NVRI submitted an amicus curiae in this recent case before the United States Supreme Court as part of its ongoing work to support a broad, realistic application of the 14th Amendment’s protection against invidious discrimination. As discussed more fully in our section on the Wealth Primary, the Supreme Court long ago decided that persons seeking relief from discrimination can invoke the protections of the 14th Amendment only when their case involves "state action", that is, only when the state is responsible for the discrimination in question. As our history demonstrates, there are many situations in which the state has delegated to private parties the authority to perform public functions, in which private parties assume control over public facilities, or in which private parties work in concert with state actors. Recognizing that, in these situations, the private actors take on the authority of the state, the Court deems such "private" activity "state action". In the context of voting rights, for example, the Supreme Court has recognized that, because elections serve a purely public function, even nominally "private" organizations like political parties must be deemed "state actors" and must be held accountable for discrimination under the 14th Amendment.

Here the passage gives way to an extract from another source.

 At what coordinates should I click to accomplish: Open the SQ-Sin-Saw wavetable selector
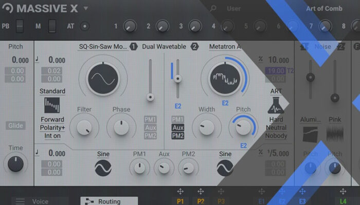point(103,47)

In the Brentwood Academy case, the Supreme Court ultimately decided that a non-profit association which controlled interscholastic sporting activities was "pervasively entwined" with the power of the state and thus its activities should be deemed "state action." NVRI submitted an amicus brief urging this result because of the potential importance of this case to NVRI’s ongoing voting rights litigation. In the brief, NVRI urged the Court to recognize that the Government must not be allowed to deny responsibility when it sanctions discrimination by private parties who operate public facilities or perform public functions.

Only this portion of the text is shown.